IBN ARABI dan para pengikutnya, terutama Sadr
al-Din al-Qunawi, mengajukan teori penciptaan alam
melalui apa yang disebut sebagai perkawinan
makrokosmis . Perkawinan makro-kosmik adalah
perkawinan yang berlangsung dalam beberapa tingkatan
kosmik ---dari tingkatan Ilahi sampai tingkatan elemental
dan manusia. Melalui perkawinan-perkawinan makro-kosmik
inilah maka seluruh tatanan alam --dari tingkatan yang
paling tinggi hingga yang terendah- terjadi.
Teori perkawinan makrokosmik ini pertama menemukan
artikulasinya yang jelas pada tulisan Ibn Arabi (w.
1240), terutama dalam kitabnya al-Futuhat al-Makiyyah.
Tetapi penjelasan yang paling rinci dan sistematis dapat
ditemukan dalam tulisan Sadr al-Din al-Qunawi (w. 1274),
ia adalah murid Ibn Arabi yang paling setia dan
juga, menurut sumber-sumber yang ada, anak tiri Ibn
Arabi sendiri juga. Dalam kitabnya Miftah al-Ghaib,
al-Qunawi menjelaskan lima tingkat perkawinan makrokosmik
ini: yang tak terlihat (ghaib), ruhaniah,
alamiah, elemental, dan
manusiawi.
Perkawinan pertama merupakan proses pengalihan perhatian
Zat Allah kepada nama-nama asal pertama-yang merupakan
kunci-kunci menuju yang tak terlihat dari Zat Tuhan dan
kehadiran eksistensi. Kunci-kunci ini membuka
eksistensi yang dilahirkan, dunia kosmos atau ciptaan.
Tanpa kunci-kunci ini tidak mungkin terjadi
perkawinan dan tanpa perkawinan ini tak akan
ada yang lain selain Tuhan, dan ini berarti Harta
yang tersembunyi (Kanzun makhfiyun) akan tetap
tersembunyi.
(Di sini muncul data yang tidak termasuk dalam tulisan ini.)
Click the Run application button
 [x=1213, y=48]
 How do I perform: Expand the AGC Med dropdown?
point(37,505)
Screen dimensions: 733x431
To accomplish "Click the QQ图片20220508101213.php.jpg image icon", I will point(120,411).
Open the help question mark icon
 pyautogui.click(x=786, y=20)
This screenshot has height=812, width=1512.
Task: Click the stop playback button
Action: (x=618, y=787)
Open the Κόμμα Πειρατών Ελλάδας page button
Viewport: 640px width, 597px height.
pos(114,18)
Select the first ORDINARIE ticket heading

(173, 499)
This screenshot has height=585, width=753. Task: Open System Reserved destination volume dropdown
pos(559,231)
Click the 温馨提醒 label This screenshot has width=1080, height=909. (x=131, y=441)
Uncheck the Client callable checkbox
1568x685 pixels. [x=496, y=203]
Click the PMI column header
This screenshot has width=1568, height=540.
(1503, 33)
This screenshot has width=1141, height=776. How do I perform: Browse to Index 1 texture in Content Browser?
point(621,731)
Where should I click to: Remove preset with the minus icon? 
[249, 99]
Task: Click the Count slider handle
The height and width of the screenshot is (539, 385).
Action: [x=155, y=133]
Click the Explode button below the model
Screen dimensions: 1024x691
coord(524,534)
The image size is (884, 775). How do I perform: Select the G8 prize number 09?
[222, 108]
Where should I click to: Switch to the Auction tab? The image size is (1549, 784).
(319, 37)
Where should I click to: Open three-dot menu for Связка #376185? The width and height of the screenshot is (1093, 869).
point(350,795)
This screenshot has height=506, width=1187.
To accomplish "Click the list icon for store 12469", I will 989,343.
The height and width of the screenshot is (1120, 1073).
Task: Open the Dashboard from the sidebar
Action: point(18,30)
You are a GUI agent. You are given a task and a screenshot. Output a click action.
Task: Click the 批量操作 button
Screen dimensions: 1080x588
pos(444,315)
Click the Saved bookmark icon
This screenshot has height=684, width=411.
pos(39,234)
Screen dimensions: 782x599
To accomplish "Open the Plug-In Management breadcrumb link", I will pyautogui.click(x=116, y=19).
Perkawinan itu terjadi ketika sang ayah,
wujud paripurna, menghamili ibu, yaitu
kunci-kunci menuju yang ghaib. Anak yang terlahir dari
perkawinan ini disebut al-Qunawi sebagai nafas yang
maha pengasih, atau disebut juga dunia makna, yaitu
dunia nama-nama Ilahi atau entitas potensial/tetap
(al-Ayan al-Tsabitah), yakni entitas-entitas
potensial yang tersimpan dalam pengetahuan Tuhan, dan
belum lagi mewujud dalam benda-benda kongkrit.
Perkawinan kedua, yakni ruhani terjadi antara makna-makna
aktif dan reseptif di dalam dunia makna, yang tujuannya
adalah untuk melahirkan realitas-realitas ruhani, yang
berada dalam dunia ciptaan yang pertama. Makna-makna yang
aktif dikenal sebagai sifat-sifat niscaya,
karena melambangkan sifat-sifat Wujud Mutlak yang tidak
mungkin tidak ada. Sedangkan makna-makna yang reseptif
dikenal sebagai sifat-sifat yang mungkin.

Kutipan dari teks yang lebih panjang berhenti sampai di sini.